▶ [Instructions for the task]:
Within the entries below, find the lines that hold "window" and report only how many there are.

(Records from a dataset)
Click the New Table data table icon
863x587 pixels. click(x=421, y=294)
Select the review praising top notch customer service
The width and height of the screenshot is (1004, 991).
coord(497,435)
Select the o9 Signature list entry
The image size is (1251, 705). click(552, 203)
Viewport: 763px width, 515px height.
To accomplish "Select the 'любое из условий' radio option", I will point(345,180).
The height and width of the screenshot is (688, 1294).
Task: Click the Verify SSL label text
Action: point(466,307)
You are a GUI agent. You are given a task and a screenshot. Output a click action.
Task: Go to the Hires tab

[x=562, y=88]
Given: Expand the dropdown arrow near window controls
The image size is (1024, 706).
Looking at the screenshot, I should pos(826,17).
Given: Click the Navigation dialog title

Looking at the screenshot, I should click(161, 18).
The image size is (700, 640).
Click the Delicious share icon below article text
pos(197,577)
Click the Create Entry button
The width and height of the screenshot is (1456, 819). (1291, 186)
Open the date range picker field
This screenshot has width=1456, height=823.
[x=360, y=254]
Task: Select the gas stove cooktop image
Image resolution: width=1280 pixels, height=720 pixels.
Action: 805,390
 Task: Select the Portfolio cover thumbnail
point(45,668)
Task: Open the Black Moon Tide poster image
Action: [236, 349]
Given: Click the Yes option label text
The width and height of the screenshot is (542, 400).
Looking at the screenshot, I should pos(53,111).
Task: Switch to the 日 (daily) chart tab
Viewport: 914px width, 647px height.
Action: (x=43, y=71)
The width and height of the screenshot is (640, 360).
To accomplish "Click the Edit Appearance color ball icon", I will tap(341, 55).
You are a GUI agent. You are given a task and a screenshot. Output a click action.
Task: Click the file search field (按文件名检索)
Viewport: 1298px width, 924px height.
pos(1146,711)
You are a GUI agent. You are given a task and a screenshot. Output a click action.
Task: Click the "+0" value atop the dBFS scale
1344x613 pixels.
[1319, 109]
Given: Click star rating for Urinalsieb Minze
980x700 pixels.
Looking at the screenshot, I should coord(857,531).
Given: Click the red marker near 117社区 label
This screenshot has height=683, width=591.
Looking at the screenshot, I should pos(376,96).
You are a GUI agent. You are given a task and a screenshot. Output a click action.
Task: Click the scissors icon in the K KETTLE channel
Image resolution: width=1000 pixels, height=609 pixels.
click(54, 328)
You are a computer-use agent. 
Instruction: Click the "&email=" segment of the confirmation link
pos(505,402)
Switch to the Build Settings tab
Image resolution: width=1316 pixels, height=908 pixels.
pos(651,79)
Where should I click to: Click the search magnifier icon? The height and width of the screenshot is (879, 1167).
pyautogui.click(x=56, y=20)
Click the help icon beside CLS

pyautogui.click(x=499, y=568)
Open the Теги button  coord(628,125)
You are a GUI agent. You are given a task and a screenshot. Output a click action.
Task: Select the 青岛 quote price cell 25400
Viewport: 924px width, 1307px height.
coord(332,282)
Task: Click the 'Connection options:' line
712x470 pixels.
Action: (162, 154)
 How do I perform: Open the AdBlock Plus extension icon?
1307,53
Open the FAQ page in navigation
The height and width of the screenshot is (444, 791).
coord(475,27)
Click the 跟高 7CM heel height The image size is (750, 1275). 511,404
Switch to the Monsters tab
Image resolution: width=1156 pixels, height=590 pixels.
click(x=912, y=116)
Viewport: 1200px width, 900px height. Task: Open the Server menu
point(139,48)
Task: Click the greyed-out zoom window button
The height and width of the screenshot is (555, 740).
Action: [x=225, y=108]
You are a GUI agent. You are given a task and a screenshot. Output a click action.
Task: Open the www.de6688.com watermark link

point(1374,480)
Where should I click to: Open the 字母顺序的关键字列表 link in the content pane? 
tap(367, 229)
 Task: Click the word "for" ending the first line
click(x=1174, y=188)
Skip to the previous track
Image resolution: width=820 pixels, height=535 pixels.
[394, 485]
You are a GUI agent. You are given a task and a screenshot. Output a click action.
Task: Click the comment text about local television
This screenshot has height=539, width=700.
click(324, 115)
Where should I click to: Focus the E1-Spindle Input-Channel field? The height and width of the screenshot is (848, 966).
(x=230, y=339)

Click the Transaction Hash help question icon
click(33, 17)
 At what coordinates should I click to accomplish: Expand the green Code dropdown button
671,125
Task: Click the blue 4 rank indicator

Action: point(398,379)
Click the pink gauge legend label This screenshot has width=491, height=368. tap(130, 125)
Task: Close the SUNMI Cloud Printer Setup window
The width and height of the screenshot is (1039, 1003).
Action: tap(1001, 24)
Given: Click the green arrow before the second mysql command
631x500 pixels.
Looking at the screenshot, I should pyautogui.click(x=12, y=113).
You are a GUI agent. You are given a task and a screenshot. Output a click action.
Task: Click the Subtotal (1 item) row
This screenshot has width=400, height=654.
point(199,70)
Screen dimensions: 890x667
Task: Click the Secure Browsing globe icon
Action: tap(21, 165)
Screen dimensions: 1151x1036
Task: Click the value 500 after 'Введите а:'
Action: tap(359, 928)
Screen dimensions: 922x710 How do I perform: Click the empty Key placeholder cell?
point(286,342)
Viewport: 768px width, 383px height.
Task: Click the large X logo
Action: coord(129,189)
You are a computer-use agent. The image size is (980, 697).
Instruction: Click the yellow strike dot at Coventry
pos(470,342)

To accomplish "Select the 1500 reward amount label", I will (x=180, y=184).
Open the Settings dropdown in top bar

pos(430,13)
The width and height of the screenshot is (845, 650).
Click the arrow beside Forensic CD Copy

▶ [Reply to the exercise]:
3